Our port capacity and performance remains abysmal for our needs. Colombo port has greater TEU throughput than any port in India. Our busiest container port, JNPT, is #33 , with 4.1 million TEUs . Never mind the likes of Shanghai or Rotterdam, it ranks behind Colombo and 'well known' ports like Yinkou and Lianyungang. To be fair they are massively expanding JNPT to 10 mTEU capacity by 2020 . But they're already well behind the curve as far as getting port capacity in place is concerned. A lot of ports that had comparable or lower capacity have rocketed far ahead of JNPT now.

Besides that, turnaround time for ships is very poor - it takes 84 hours in India, compared to 7-8hrs in the top ports like Shanghai or Hong Kong. Worrying about exchange rates in this situation is like driving a car with a clogged air and fuel filter, poor engine lubrication and useless coolant, loaded with too much, and instead of fixing that, worrying about the gentle incline in the road. Fix the infrastructure costs and we can easily bear much stronger exchange rate and come out much further ahead simply because of the positive gains from having better infrastructure in place.

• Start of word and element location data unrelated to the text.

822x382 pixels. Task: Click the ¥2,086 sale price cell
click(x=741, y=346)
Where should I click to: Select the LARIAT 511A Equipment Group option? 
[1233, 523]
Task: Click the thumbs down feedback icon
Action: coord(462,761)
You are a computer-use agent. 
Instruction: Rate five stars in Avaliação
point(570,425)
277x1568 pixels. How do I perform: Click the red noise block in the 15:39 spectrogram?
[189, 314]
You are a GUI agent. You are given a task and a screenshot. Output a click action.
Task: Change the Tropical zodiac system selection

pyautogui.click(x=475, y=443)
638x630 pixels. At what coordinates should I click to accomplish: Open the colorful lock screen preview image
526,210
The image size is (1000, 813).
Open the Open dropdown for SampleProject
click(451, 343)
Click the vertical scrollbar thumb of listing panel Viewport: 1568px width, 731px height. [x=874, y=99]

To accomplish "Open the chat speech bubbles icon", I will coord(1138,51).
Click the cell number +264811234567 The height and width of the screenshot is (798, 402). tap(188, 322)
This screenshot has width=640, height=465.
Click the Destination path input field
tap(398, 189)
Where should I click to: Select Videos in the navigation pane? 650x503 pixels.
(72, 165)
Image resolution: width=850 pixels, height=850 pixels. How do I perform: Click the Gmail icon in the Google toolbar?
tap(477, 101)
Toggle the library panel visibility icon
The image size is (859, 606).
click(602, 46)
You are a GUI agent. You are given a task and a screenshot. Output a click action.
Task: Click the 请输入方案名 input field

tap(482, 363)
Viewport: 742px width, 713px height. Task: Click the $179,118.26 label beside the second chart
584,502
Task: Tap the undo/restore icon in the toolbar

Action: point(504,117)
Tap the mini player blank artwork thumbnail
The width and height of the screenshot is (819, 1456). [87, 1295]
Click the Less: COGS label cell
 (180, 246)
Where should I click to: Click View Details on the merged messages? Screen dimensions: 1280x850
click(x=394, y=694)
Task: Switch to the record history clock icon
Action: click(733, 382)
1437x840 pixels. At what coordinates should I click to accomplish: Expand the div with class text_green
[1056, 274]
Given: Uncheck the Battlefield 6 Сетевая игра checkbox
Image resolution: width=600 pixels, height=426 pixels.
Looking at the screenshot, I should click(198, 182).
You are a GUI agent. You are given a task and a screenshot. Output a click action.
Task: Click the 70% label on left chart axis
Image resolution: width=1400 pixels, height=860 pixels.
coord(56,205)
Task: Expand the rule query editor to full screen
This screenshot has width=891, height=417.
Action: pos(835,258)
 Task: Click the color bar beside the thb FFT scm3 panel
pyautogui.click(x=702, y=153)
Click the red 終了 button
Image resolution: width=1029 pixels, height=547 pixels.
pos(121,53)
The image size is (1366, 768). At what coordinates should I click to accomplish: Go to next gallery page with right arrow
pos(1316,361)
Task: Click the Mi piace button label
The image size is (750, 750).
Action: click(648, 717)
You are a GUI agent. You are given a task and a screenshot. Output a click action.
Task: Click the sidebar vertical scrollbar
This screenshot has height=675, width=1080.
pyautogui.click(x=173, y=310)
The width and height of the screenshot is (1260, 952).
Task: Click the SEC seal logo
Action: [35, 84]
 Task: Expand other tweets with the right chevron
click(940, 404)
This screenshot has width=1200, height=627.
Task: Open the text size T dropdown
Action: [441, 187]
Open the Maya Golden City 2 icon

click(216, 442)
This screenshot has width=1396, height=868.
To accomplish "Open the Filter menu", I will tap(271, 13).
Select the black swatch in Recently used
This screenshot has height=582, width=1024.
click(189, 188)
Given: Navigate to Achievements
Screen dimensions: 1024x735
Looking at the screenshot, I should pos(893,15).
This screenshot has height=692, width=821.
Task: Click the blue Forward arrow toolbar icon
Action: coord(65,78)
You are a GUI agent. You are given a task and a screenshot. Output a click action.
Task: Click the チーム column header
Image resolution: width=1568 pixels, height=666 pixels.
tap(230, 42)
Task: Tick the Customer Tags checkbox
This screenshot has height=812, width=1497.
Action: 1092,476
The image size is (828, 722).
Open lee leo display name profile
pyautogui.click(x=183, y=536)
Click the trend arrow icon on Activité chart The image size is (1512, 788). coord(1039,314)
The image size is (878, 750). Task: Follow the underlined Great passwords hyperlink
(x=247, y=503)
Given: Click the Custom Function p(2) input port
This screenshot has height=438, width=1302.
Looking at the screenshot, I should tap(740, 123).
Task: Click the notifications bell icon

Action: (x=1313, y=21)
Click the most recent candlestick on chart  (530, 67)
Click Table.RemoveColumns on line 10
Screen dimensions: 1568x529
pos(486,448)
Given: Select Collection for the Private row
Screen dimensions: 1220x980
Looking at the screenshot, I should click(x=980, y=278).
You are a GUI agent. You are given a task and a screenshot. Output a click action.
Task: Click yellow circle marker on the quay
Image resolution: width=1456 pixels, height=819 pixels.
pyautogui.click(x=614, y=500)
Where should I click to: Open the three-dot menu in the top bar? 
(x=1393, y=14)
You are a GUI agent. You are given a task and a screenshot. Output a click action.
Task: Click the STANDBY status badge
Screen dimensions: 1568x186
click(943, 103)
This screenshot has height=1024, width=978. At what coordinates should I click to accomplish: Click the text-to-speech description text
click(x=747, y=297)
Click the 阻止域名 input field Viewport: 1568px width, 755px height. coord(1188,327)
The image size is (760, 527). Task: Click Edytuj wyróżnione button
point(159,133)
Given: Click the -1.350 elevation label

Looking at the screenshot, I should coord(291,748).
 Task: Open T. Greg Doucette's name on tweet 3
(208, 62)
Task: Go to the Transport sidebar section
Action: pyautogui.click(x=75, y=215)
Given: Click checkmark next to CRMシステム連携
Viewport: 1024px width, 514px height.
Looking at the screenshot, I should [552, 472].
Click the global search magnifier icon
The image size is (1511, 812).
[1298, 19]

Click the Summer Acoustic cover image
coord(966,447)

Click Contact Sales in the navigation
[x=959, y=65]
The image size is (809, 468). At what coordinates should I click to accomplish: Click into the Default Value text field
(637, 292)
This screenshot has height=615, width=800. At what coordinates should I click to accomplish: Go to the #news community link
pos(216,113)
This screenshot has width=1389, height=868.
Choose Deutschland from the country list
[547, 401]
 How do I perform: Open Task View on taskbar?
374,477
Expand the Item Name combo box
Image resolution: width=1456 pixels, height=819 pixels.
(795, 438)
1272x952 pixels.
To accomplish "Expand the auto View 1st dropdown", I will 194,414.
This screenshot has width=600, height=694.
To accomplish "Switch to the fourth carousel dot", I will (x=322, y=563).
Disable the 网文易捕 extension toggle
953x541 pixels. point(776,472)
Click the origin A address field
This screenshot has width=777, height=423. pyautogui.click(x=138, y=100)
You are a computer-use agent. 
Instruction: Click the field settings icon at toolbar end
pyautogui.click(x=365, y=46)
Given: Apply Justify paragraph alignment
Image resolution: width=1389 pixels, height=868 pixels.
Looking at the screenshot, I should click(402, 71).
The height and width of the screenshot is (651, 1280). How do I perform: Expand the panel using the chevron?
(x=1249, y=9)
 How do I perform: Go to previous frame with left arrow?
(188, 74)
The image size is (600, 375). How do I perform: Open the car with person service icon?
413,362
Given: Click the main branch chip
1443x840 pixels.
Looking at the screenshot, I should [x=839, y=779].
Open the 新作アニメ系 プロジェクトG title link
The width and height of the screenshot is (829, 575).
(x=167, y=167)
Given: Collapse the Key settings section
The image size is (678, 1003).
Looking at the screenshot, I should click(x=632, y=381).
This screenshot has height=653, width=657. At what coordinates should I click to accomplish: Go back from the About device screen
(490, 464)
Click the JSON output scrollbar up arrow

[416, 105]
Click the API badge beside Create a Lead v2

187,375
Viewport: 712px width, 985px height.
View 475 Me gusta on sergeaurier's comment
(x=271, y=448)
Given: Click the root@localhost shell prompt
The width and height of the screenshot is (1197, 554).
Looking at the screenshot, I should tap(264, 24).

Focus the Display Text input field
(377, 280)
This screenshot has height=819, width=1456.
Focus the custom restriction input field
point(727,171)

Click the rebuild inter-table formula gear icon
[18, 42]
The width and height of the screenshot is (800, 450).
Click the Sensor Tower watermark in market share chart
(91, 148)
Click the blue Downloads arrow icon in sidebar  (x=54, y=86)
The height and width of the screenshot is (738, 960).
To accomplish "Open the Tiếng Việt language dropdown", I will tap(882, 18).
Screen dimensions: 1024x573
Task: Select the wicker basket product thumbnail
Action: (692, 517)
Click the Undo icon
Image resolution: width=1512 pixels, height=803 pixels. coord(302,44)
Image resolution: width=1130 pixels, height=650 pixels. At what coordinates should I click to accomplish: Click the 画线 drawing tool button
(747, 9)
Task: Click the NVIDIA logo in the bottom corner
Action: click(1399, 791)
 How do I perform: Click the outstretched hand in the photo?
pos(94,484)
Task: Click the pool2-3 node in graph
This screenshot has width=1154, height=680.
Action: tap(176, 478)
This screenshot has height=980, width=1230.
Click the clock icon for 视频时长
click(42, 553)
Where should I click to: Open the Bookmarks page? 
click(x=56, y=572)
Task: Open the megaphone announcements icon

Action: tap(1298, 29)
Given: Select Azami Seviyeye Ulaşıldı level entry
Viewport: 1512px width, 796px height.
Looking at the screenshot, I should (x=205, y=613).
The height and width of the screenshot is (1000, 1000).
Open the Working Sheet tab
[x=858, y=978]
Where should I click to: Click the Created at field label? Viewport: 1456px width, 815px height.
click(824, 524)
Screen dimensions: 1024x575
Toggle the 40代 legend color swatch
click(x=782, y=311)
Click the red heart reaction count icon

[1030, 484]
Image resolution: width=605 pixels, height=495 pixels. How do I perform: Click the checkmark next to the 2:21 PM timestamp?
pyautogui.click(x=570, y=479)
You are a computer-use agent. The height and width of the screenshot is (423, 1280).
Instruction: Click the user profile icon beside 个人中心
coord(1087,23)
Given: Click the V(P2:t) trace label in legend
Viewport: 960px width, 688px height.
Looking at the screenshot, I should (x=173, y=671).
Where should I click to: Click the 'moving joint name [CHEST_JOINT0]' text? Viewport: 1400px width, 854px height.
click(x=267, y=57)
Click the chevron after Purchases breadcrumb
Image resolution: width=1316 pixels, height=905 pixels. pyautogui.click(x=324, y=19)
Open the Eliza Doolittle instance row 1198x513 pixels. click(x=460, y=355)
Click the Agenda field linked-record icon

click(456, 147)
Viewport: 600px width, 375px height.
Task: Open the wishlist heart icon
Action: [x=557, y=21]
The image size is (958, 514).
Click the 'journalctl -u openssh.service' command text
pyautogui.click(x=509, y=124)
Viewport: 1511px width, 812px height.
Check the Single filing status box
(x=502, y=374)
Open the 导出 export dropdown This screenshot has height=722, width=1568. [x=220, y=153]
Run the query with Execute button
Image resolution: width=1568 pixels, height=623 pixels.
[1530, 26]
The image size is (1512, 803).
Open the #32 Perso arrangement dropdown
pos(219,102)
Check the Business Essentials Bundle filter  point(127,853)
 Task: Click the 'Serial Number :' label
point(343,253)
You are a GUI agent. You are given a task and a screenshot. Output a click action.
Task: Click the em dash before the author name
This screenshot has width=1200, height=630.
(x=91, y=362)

With all these hurdles, I am amazed that we even managed to grow our exports from ~$35 billion in 1999-00 to $320 billion now. It could have been far more with sustained investment in port and feeder infrastructure, and the new focus on DFC and port expansion should help us raise exports to $750-800 billion with nothing more than sustained and effective execution of existing plans.